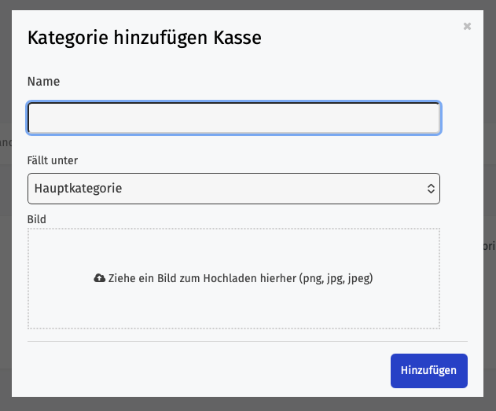Click the dimmed backdrop below the dialog

[248, 404]
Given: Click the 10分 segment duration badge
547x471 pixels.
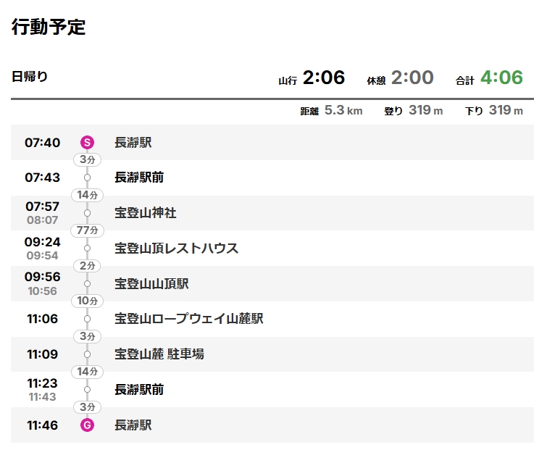Looking at the screenshot, I should tap(87, 301).
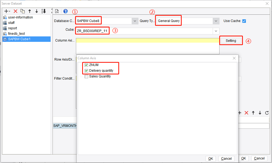The image size is (272, 163).
Task: Click the SAP_VRMONTH parameter cell
Action: [x=65, y=126]
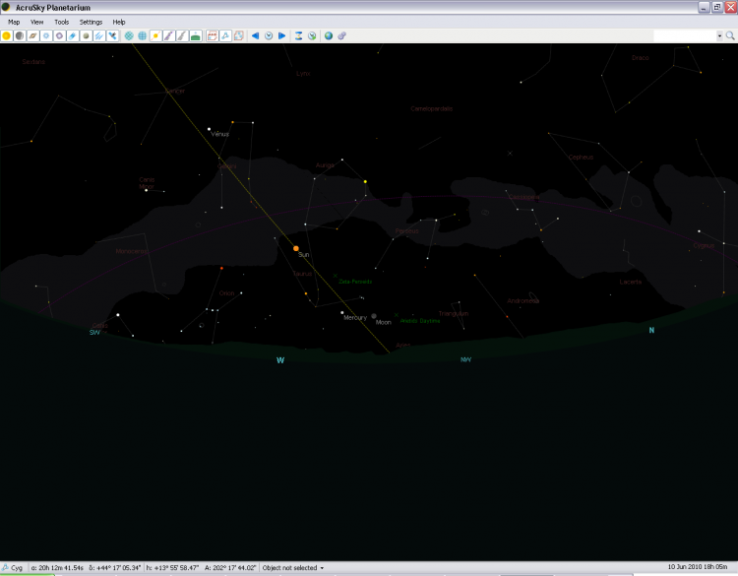Step time forward with right arrow
Screen dimensions: 738x576
[x=281, y=35]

==========

**Task to carry out**
The lines to copy run from the one with "Given: Click the 10分 segment duration badge" through the end of the material. Write them out exactly, leaving out the pictures.

**Response below**
Given: Click the 10分 segment duration badge
547x471 pixels.
Looking at the screenshot, I should tap(87, 301).
The image size is (272, 163).
Task: Click the SAP_VRMONTH parameter cell
Action: [x=65, y=126]
Step time forward with right arrow
Screen dimensions: 738x576
[x=281, y=35]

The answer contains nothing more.